Stored records:
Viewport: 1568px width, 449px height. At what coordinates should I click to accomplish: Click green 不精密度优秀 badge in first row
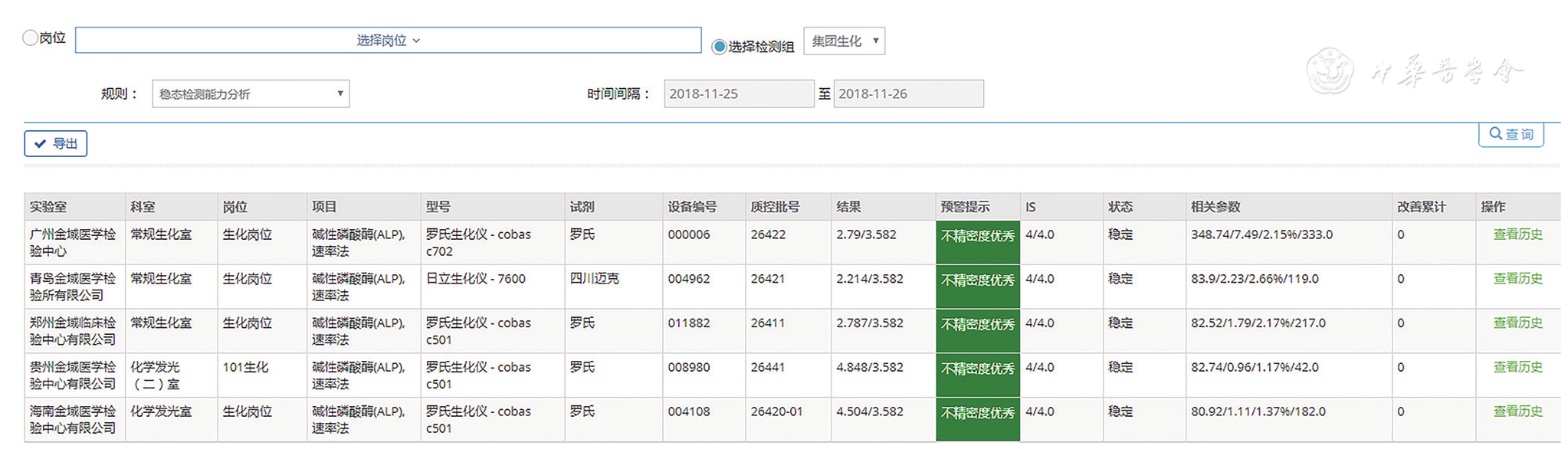[977, 236]
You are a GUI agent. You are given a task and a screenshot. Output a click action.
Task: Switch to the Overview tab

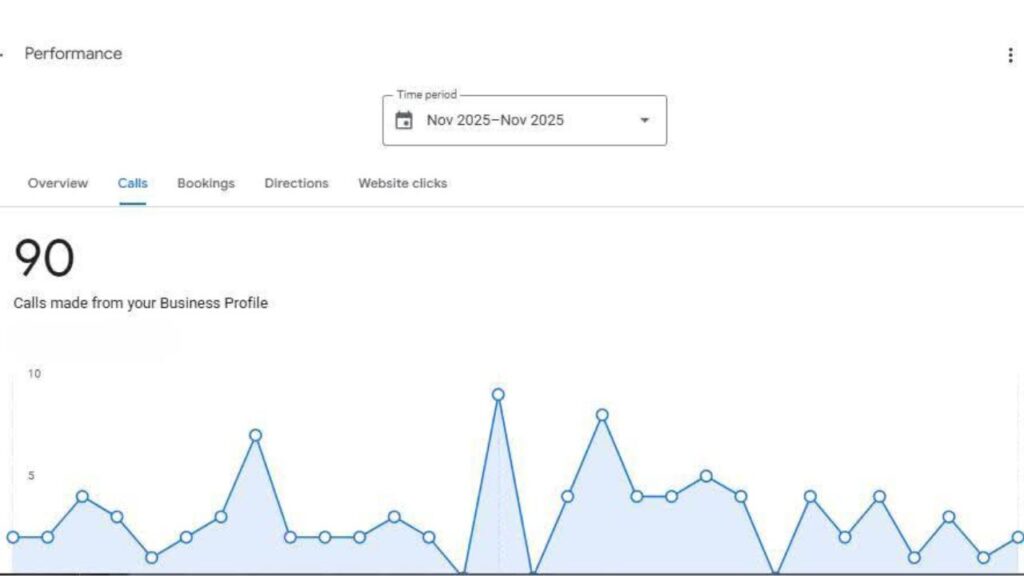pyautogui.click(x=58, y=183)
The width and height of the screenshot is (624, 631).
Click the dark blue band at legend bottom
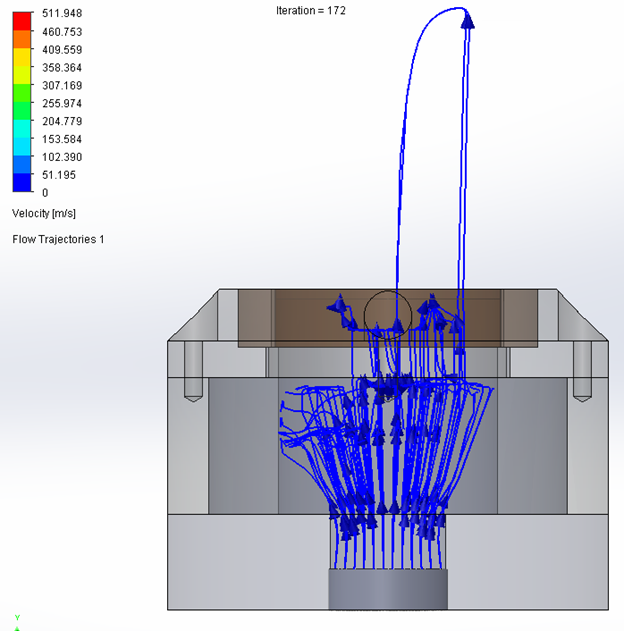tap(21, 181)
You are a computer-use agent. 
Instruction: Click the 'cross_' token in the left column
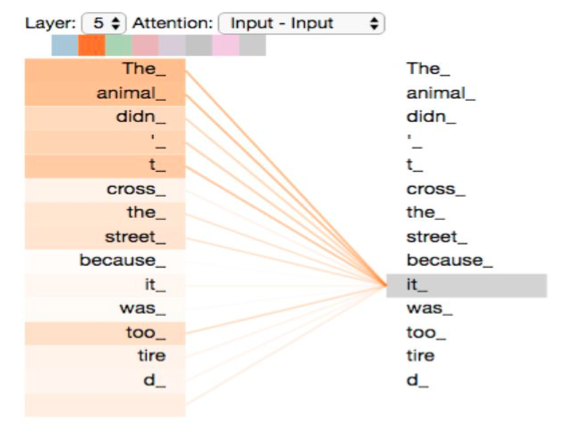pyautogui.click(x=105, y=190)
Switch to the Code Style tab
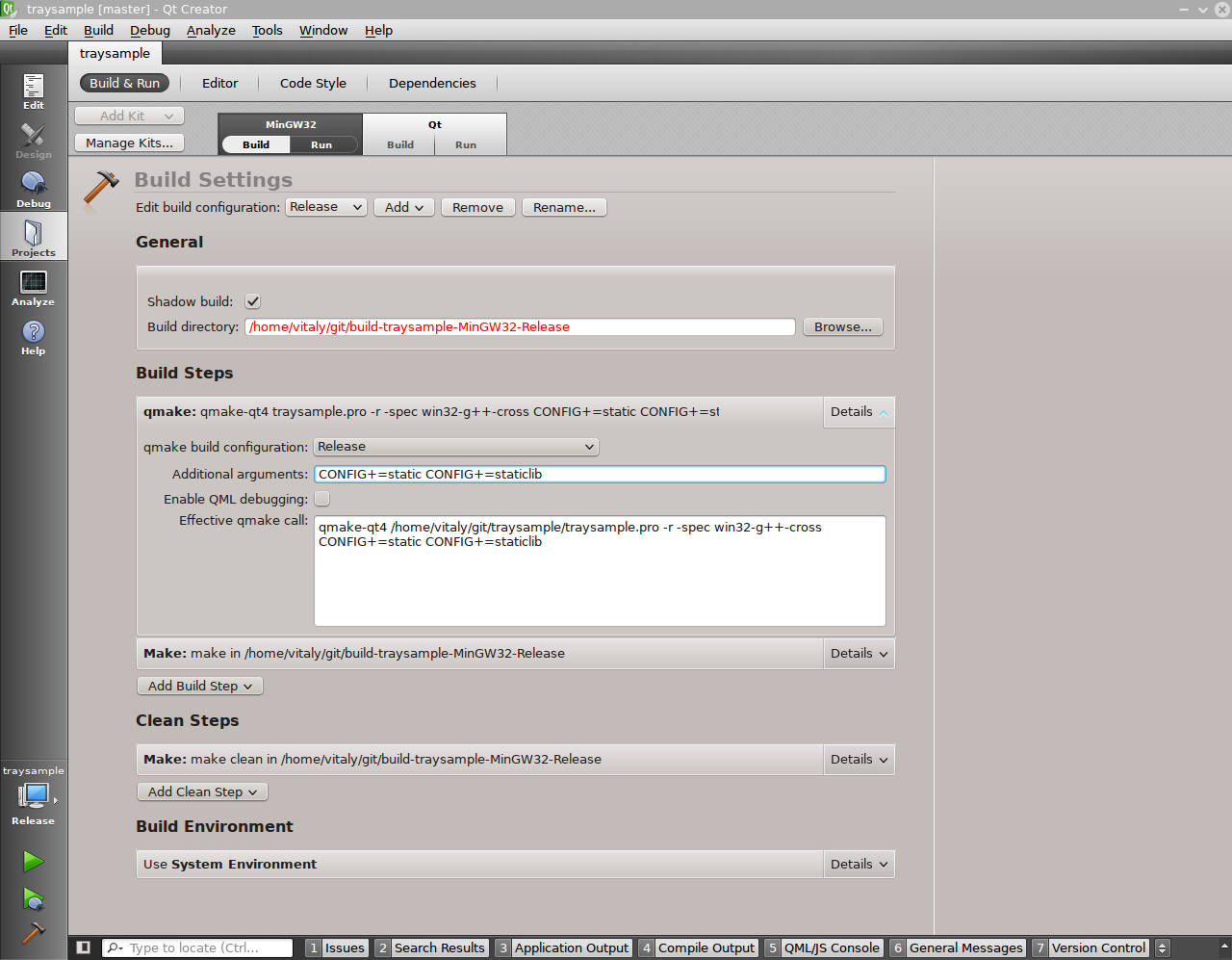 [313, 83]
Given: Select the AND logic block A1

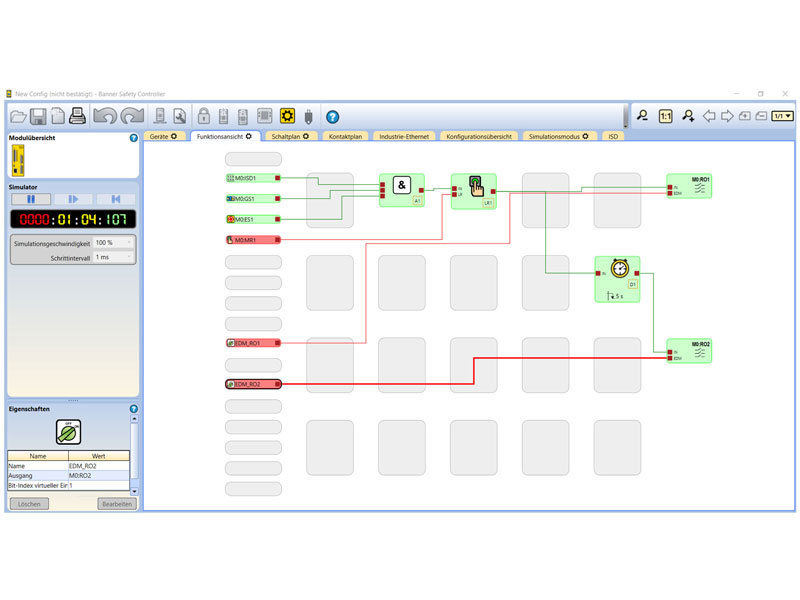Looking at the screenshot, I should [x=401, y=189].

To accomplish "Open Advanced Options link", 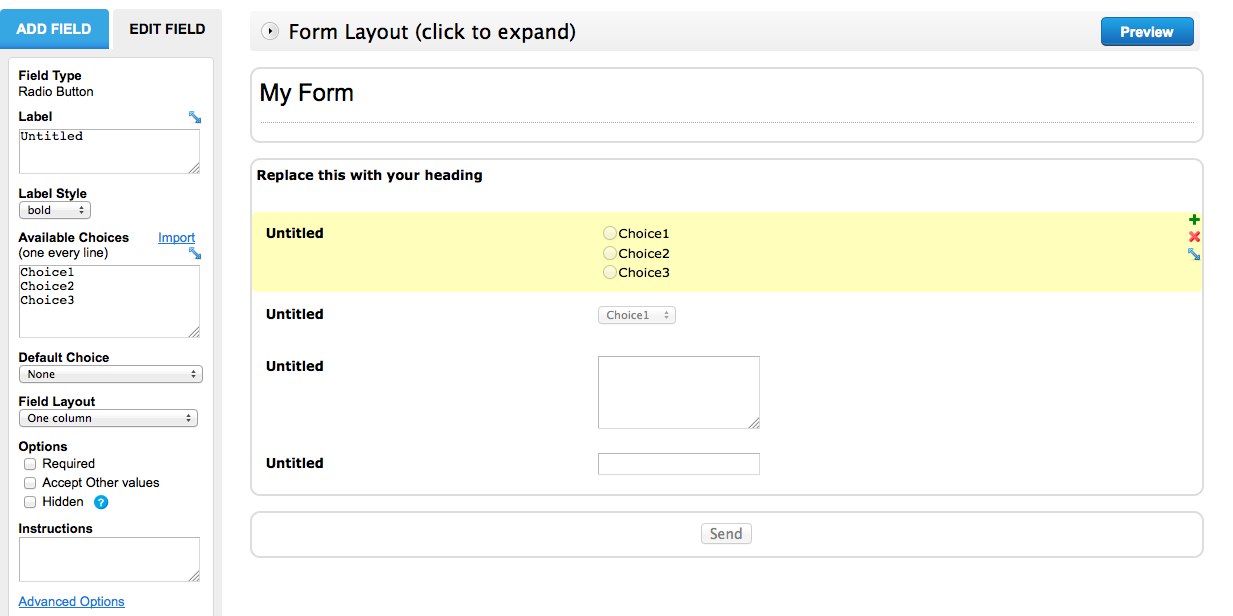I will point(70,601).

ASSIGNED TASK → Hand back the exact lines from the start of the entries to the line with "You are a computer-use agent.", both ends kept and pictures left out.

SOLUTION TO THE PROBLEM →
Viewport: 1568px width, 449px height. At what coordinates should I click to accomplish: Click green 不精密度优秀 badge in first row
[977, 236]
You are a GUI agent. You are given a task and a screenshot. Output a click action.
Task: Switch to the Overview tab

pyautogui.click(x=58, y=183)
The width and height of the screenshot is (624, 631).
Click the dark blue band at legend bottom
tap(21, 181)
You are a computer-use agent. 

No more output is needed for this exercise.